**DATA TO EXAMINE:**
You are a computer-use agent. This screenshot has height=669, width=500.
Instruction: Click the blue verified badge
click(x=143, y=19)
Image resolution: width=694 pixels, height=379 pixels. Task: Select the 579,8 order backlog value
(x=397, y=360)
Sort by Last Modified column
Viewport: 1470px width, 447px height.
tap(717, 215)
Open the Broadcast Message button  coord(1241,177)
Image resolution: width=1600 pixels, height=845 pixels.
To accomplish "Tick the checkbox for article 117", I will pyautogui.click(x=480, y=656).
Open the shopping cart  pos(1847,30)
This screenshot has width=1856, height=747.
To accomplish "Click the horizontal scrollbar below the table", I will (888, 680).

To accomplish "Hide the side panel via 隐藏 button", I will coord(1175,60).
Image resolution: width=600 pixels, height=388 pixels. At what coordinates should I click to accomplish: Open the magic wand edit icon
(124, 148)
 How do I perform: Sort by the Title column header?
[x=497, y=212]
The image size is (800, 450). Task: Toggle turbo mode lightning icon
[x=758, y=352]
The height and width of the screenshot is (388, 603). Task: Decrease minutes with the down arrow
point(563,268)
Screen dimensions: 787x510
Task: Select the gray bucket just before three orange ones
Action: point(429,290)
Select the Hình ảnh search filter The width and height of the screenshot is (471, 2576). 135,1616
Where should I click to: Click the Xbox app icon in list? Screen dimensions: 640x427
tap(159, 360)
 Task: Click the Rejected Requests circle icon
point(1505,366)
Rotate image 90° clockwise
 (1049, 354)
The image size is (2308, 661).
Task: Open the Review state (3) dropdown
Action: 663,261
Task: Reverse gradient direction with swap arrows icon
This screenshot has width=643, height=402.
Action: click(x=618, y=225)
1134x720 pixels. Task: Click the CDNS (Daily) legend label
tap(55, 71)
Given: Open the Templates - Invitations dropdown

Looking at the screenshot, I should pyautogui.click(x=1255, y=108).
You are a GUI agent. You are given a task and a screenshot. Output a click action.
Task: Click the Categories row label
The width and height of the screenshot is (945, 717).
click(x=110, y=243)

**DIRECTIONS FOR THIS TASK:**
Once you have found every line above holding the word "will", copy those lines.

**PROBLEM SOLUTION:**
To accomplish "Tick the checkbox for article 117", I will pyautogui.click(x=480, y=656).
To accomplish "Click the horizontal scrollbar below the table", I will (888, 680).
To accomplish "Hide the side panel via 隐藏 button", I will coord(1175,60).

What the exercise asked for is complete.